#### SUPPLIED PASSAGE ####
First, though, the timelines of your idea don’t really match up with the canon material. The royal wedding was three years ago, for one thing. And while I’m all about the gritty, that might be going a little far.

It’s a standard RPG, although I think a bit superior to others (hence why I play it). The feel is a good bit different than others. Less magic, more grit, fewer dragons, lots more political intrigue.

The main PC was rolled up years ago, in what was a 3-player game. One member moved away, and one died, so we just sort of dropped the game. The last player is moving away, so this is our last hurrah. We’ve been playing various RPGs for almost 20 years.
####
* EXERCISE AIM: In the passage about the role-playing game, how long has the group been playing various RPGs?
#### DATA RECORDS ####
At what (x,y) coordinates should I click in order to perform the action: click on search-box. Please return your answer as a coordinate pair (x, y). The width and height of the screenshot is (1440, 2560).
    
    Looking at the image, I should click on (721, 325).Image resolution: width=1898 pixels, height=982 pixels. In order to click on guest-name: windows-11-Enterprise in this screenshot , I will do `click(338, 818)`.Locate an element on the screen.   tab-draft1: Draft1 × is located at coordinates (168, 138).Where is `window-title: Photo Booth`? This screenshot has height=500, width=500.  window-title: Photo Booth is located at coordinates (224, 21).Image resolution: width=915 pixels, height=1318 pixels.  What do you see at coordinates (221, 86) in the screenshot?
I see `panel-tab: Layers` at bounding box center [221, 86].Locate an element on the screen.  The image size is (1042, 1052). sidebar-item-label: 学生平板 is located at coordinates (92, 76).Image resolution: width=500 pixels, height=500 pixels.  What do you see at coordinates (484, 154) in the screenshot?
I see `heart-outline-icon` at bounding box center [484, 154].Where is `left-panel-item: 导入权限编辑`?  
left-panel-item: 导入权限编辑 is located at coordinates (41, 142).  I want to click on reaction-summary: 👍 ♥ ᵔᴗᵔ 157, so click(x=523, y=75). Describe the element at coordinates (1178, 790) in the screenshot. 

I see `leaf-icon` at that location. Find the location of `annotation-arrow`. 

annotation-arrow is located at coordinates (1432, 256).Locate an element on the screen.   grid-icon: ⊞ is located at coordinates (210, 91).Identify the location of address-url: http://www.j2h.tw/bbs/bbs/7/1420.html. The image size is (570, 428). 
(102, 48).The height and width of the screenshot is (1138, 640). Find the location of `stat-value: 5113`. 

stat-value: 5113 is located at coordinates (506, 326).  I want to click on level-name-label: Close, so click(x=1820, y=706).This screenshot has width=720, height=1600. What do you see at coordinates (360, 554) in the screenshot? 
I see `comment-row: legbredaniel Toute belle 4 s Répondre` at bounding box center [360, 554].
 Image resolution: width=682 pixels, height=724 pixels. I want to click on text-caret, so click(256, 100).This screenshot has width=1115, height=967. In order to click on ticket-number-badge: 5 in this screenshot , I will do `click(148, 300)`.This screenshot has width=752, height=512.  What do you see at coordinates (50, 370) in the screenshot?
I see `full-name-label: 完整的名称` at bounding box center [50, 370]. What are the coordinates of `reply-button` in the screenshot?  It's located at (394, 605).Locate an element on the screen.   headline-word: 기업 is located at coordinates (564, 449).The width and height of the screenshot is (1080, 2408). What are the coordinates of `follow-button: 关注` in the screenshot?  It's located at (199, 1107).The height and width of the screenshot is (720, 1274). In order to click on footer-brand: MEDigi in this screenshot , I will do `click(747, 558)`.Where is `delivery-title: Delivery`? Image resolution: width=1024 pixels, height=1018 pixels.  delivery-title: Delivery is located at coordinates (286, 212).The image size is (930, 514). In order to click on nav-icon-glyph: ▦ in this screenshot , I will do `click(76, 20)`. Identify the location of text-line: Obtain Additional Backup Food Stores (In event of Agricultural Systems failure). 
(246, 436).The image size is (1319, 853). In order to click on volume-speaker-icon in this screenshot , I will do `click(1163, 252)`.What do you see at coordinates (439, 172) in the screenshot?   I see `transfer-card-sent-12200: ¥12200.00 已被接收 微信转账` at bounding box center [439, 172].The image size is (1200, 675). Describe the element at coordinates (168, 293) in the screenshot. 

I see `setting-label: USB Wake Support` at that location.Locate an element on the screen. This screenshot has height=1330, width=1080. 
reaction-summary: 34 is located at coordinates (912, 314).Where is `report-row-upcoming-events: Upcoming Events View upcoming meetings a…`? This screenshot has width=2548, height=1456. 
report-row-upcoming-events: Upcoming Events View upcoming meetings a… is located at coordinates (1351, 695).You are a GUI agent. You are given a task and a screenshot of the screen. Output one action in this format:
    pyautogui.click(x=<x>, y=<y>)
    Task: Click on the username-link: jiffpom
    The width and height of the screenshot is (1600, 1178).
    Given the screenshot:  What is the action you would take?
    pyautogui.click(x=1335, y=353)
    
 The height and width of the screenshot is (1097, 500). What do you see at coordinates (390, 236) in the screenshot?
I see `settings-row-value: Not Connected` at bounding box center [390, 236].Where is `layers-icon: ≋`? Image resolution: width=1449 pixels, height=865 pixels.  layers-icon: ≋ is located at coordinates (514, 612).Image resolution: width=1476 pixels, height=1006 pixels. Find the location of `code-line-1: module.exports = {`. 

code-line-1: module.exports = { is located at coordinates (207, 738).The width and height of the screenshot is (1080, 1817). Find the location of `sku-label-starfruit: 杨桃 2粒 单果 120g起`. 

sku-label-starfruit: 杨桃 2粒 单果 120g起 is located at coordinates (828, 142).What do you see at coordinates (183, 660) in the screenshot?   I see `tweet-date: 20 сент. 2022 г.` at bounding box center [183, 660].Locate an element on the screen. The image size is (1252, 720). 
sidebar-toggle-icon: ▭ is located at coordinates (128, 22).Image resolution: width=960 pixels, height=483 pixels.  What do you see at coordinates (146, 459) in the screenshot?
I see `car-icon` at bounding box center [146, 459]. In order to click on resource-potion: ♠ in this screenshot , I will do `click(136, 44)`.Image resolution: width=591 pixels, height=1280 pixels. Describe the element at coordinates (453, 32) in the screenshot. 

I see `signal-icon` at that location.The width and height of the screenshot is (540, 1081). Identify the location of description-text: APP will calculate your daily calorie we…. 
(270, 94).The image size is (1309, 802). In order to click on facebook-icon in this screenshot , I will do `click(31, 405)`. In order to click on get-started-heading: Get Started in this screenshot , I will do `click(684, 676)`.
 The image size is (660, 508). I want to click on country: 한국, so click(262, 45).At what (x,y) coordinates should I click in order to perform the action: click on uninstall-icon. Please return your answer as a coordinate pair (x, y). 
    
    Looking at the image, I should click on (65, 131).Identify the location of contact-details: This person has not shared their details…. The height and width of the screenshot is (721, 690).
####
* OUTPUT OF THE EXERCISE: Almost 20 years.